*Request*.
Recast the rows below as a JSON list of strings, one per line, skipping blank lines. Omit the pictures.
-- begin Information provided --
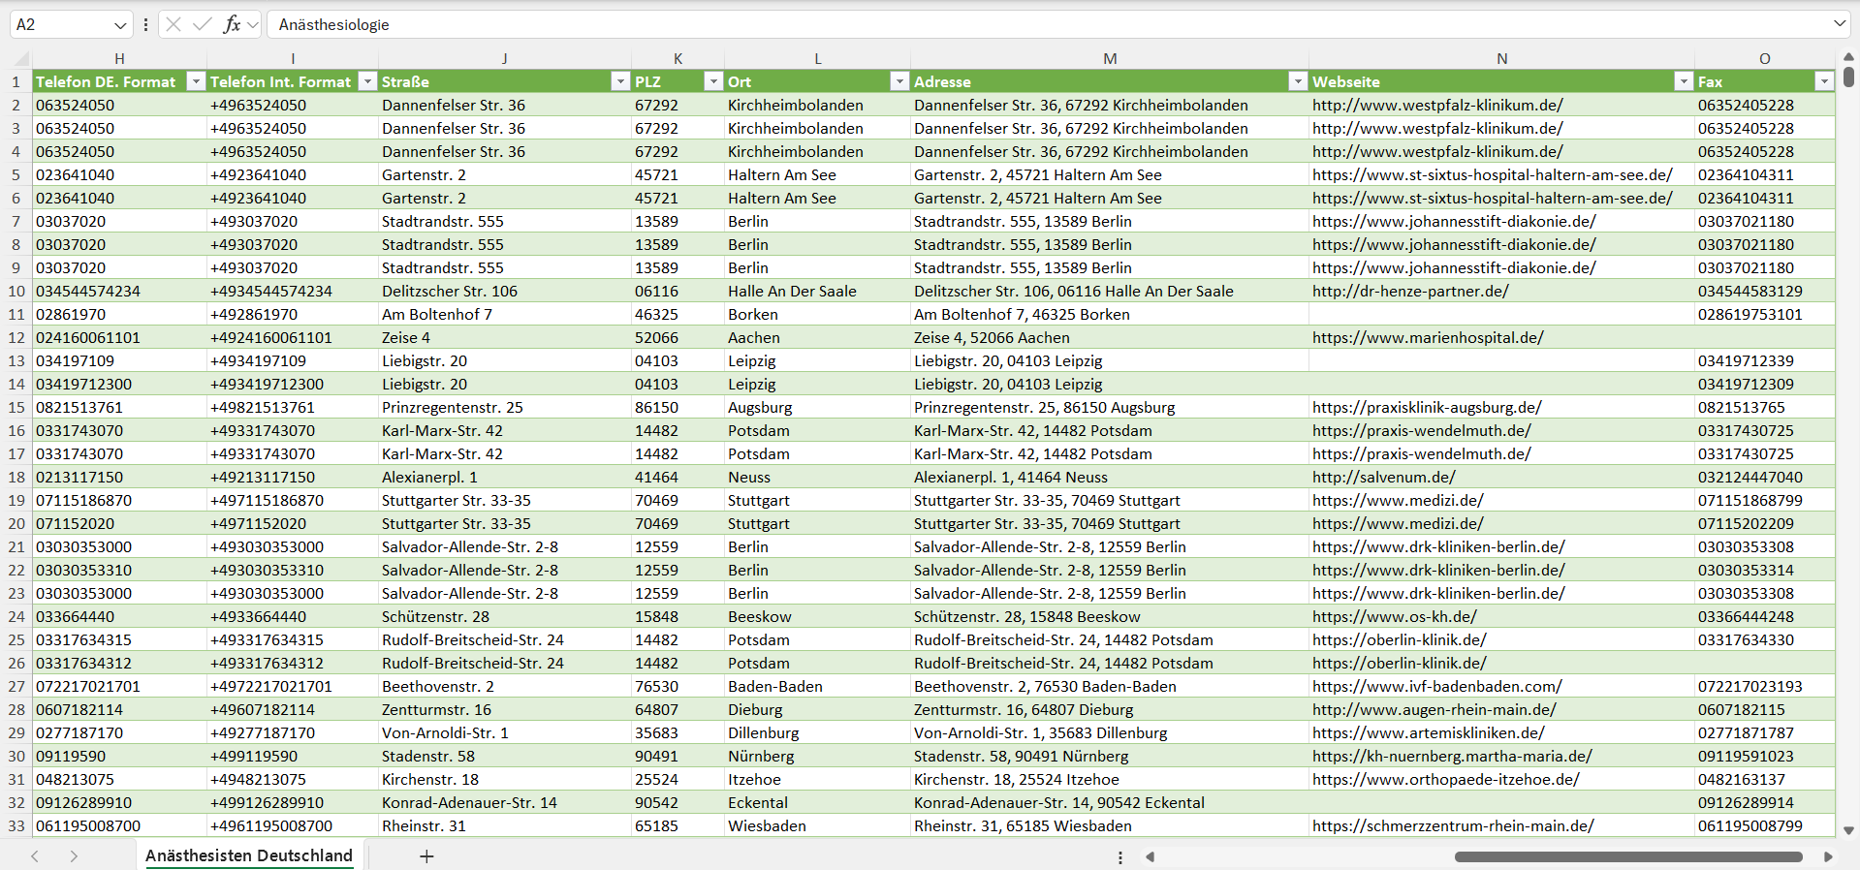Open the Ort column filter dropdown
Screen dimensions: 1860x870
click(899, 81)
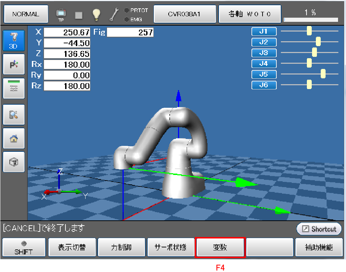
Task: Open the CVR038A1 robot selector
Action: [x=185, y=14]
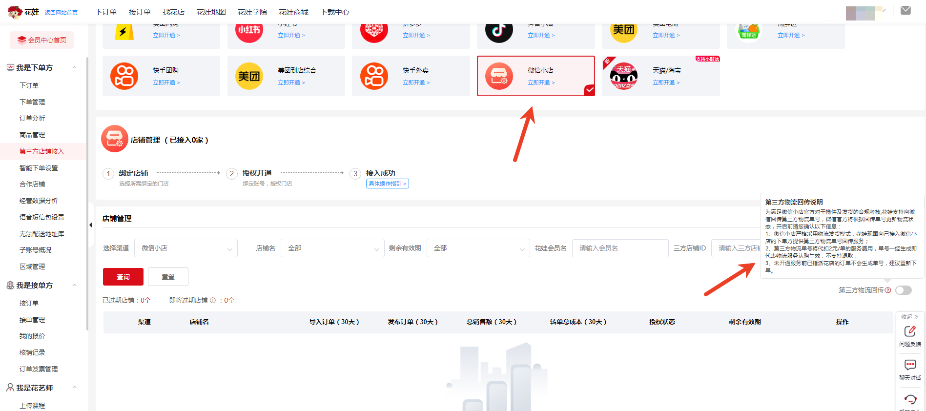Open the shop name (店铺名) dropdown
Viewport: 926px width, 411px height.
click(x=332, y=248)
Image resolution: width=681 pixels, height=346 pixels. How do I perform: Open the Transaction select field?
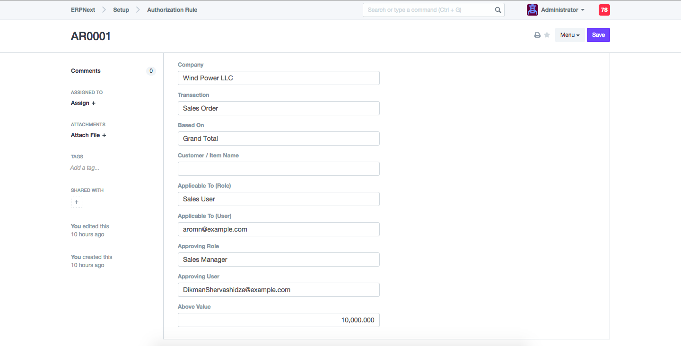click(279, 108)
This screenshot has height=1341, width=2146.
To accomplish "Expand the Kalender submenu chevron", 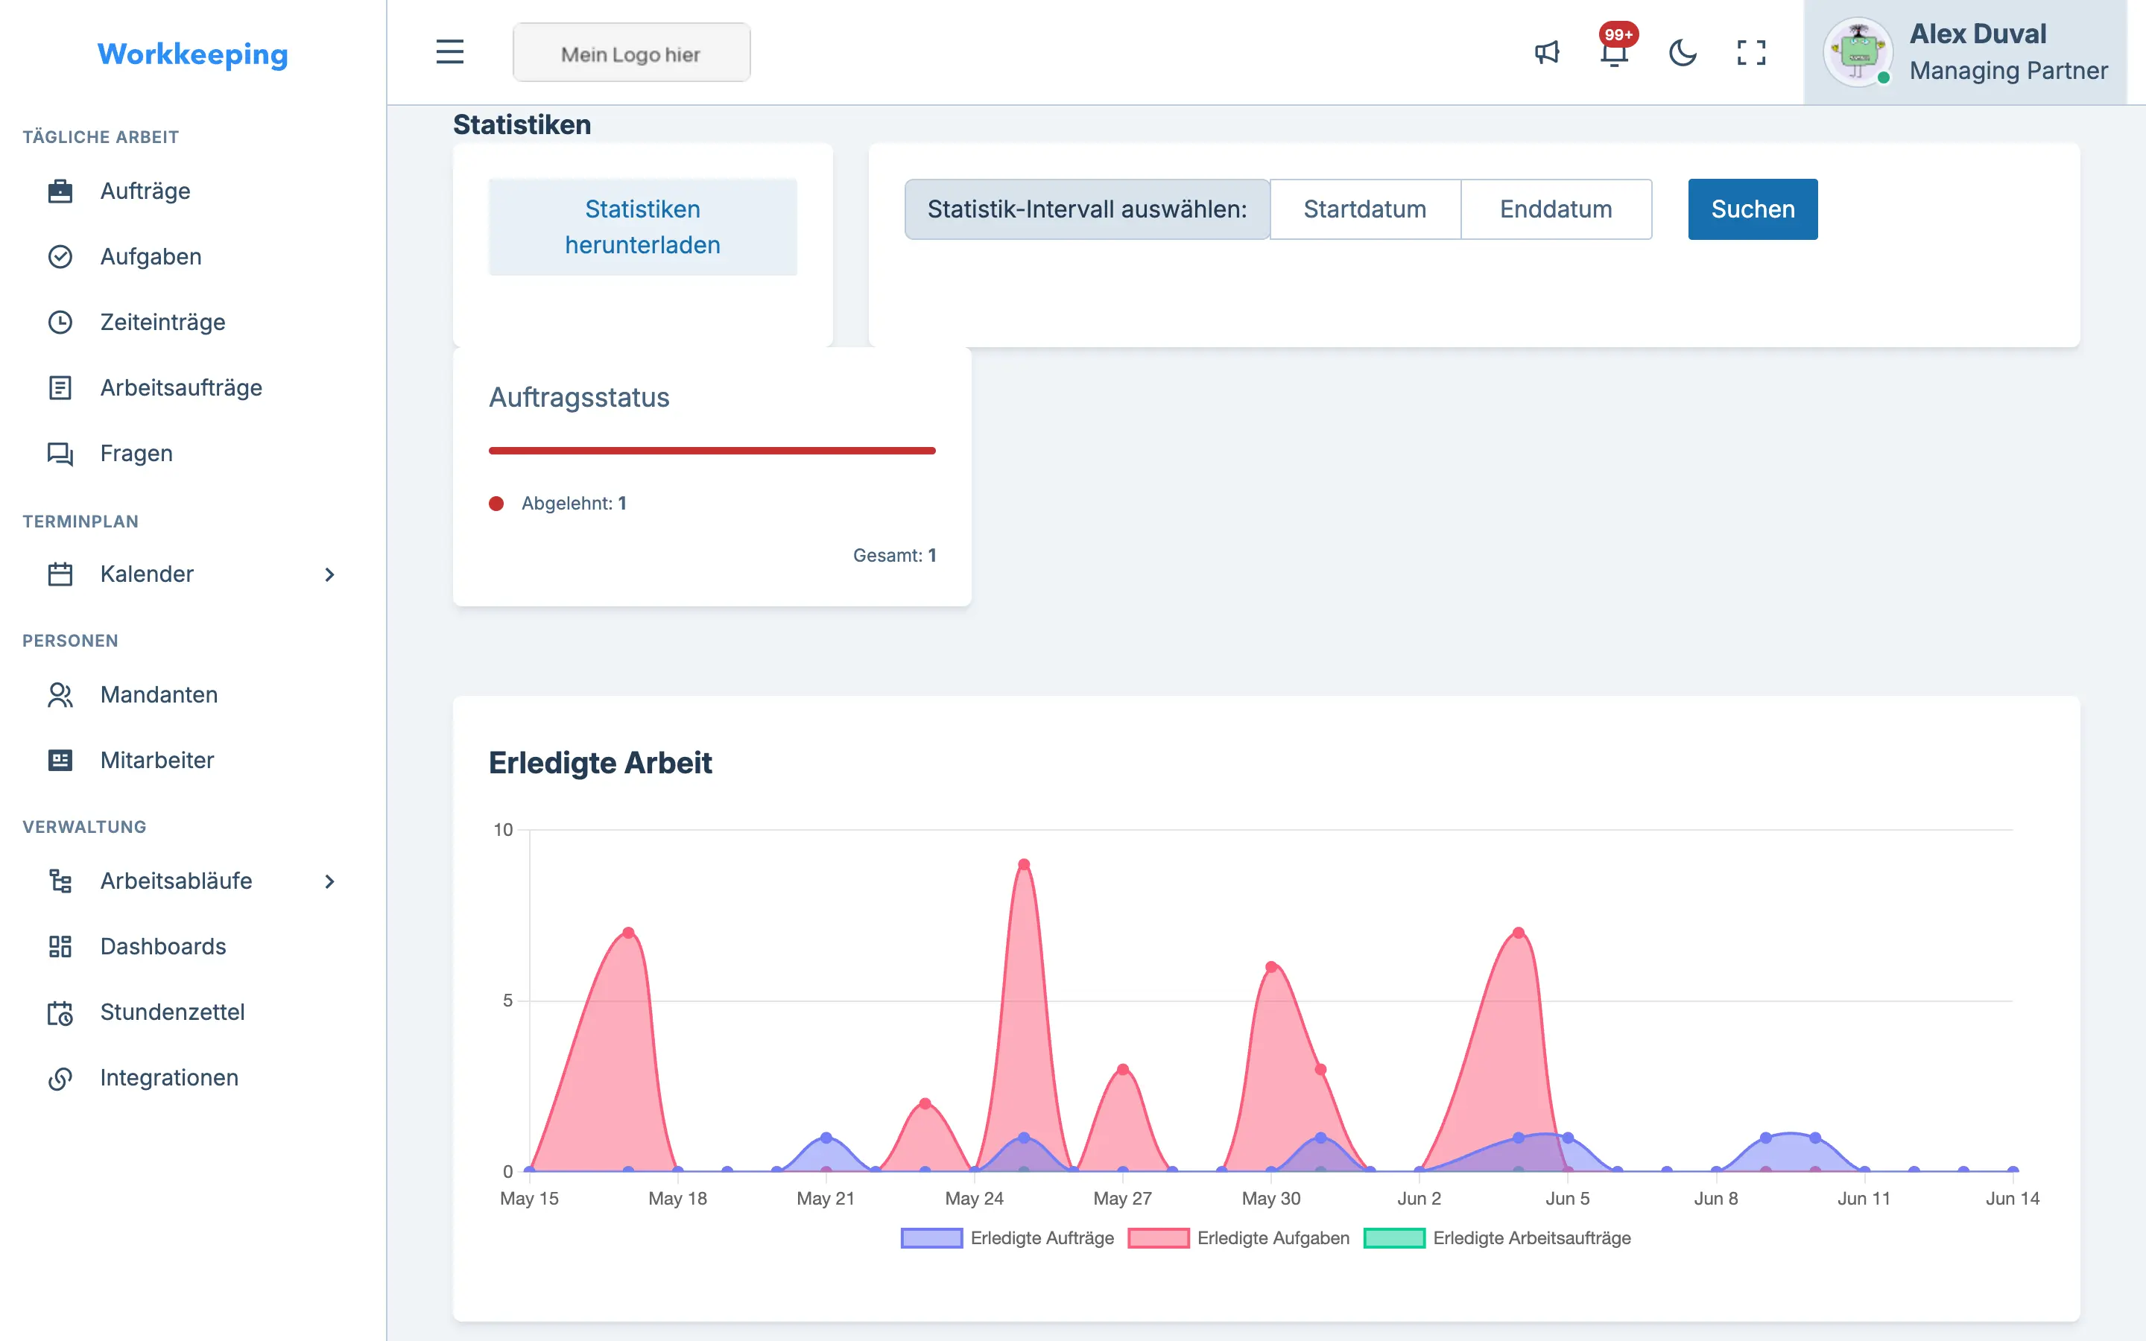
-- end Information provided --
*Answer for the task*.
[
  "Open the Ort column filter dropdown",
  "Screen dimensions: 1860x870",
  "click(899, 81)",
  "Task: Open the CVR038A1 robot selector",
  "Action: [x=185, y=14]",
  "Open the shop name (店铺名) dropdown",
  "Viewport: 926px width, 411px height.",
  "click(x=332, y=248)",
  "Image resolution: width=681 pixels, height=346 pixels. How do I perform: Open the Transaction select field?",
  "click(279, 108)",
  "This screenshot has height=1341, width=2146.",
  "To accomplish \"Expand the Kalender submenu chevron\", "
]